#### Information supplied
━━━━
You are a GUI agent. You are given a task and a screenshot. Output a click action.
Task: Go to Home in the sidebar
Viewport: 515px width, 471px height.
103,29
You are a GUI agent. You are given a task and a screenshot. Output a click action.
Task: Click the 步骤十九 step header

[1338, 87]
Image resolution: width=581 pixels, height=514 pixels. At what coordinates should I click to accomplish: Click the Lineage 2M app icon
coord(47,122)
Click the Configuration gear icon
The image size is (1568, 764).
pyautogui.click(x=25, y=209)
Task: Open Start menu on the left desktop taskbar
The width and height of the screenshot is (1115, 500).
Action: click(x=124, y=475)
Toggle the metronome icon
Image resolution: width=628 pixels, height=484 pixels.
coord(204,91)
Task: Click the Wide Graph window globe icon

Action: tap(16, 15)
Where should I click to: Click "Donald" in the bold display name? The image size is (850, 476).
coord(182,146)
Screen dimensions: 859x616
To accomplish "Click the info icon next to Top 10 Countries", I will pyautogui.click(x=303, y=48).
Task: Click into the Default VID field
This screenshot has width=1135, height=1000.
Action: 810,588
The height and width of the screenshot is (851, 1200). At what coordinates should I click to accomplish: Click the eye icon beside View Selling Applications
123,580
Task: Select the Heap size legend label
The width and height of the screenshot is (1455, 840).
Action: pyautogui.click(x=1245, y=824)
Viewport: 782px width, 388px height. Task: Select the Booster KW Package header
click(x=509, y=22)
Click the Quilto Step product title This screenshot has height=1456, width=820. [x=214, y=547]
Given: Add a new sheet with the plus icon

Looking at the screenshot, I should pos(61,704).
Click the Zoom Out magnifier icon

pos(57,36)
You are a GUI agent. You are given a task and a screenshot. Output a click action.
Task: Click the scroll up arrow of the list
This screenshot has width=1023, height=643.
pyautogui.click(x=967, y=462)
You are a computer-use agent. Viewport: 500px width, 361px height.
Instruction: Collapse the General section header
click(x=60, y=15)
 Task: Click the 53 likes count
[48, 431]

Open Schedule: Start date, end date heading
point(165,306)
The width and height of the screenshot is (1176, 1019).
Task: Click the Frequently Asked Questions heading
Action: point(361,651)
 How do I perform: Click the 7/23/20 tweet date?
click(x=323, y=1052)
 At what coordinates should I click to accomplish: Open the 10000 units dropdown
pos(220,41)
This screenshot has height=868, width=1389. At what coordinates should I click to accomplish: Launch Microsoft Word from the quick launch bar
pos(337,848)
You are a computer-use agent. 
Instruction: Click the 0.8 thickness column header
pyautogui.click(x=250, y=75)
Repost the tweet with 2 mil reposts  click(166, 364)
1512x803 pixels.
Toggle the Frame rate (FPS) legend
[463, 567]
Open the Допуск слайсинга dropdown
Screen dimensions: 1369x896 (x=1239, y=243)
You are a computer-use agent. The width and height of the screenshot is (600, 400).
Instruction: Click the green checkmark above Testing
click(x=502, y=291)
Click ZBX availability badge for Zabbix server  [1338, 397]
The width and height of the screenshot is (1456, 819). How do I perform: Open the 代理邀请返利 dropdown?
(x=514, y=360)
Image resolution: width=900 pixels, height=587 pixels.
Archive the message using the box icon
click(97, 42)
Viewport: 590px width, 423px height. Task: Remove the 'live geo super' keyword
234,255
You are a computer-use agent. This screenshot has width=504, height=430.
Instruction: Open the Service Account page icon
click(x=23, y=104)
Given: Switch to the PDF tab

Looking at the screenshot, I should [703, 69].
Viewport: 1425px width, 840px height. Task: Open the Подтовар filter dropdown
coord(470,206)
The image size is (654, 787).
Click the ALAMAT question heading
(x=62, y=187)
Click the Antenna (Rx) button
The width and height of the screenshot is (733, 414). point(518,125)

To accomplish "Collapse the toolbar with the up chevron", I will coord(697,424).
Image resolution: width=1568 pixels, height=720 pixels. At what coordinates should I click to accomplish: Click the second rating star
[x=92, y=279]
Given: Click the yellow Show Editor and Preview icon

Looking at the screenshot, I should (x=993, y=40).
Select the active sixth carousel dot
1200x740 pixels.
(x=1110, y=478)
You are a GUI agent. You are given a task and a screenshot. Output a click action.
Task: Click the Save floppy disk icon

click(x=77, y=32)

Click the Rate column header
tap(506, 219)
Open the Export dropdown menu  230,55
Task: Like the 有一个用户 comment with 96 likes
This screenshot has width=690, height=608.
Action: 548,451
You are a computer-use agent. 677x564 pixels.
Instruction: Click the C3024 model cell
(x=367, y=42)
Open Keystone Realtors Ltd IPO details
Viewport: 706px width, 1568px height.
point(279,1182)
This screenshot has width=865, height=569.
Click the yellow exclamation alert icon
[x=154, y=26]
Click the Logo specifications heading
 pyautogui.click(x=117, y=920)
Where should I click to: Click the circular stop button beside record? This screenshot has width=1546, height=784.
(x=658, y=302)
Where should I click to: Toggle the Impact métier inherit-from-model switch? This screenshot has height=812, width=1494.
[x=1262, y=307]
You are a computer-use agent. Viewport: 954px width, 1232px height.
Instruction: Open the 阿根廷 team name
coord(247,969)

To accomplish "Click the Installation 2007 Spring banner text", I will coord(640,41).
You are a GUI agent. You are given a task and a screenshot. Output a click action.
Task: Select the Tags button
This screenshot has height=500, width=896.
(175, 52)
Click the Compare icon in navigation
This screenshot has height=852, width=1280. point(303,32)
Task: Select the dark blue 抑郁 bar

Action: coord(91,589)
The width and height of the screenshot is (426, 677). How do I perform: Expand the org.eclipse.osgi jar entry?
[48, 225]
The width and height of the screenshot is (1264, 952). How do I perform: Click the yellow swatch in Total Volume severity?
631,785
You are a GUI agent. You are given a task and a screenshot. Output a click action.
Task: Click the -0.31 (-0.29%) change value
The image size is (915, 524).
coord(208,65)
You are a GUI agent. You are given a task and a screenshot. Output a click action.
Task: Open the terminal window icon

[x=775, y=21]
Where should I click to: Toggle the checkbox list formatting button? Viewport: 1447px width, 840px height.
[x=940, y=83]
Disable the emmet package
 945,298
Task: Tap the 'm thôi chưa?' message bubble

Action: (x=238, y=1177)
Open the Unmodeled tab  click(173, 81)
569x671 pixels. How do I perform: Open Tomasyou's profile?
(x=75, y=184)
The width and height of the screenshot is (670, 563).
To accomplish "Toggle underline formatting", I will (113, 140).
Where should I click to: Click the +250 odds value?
━━━━
#### Problem to solve
Search the records for the string "will" and return every line in which it occurs.

#### Result of the task
To accomplish "Click the info icon next to Top 10 Countries", I will pyautogui.click(x=303, y=48).
To accomplish "Collapse the toolbar with the up chevron", I will coord(697,424).
To accomplish "Click the Installation 2007 Spring banner text", I will coord(640,41).
To accomplish "Toggle underline formatting", I will (113, 140).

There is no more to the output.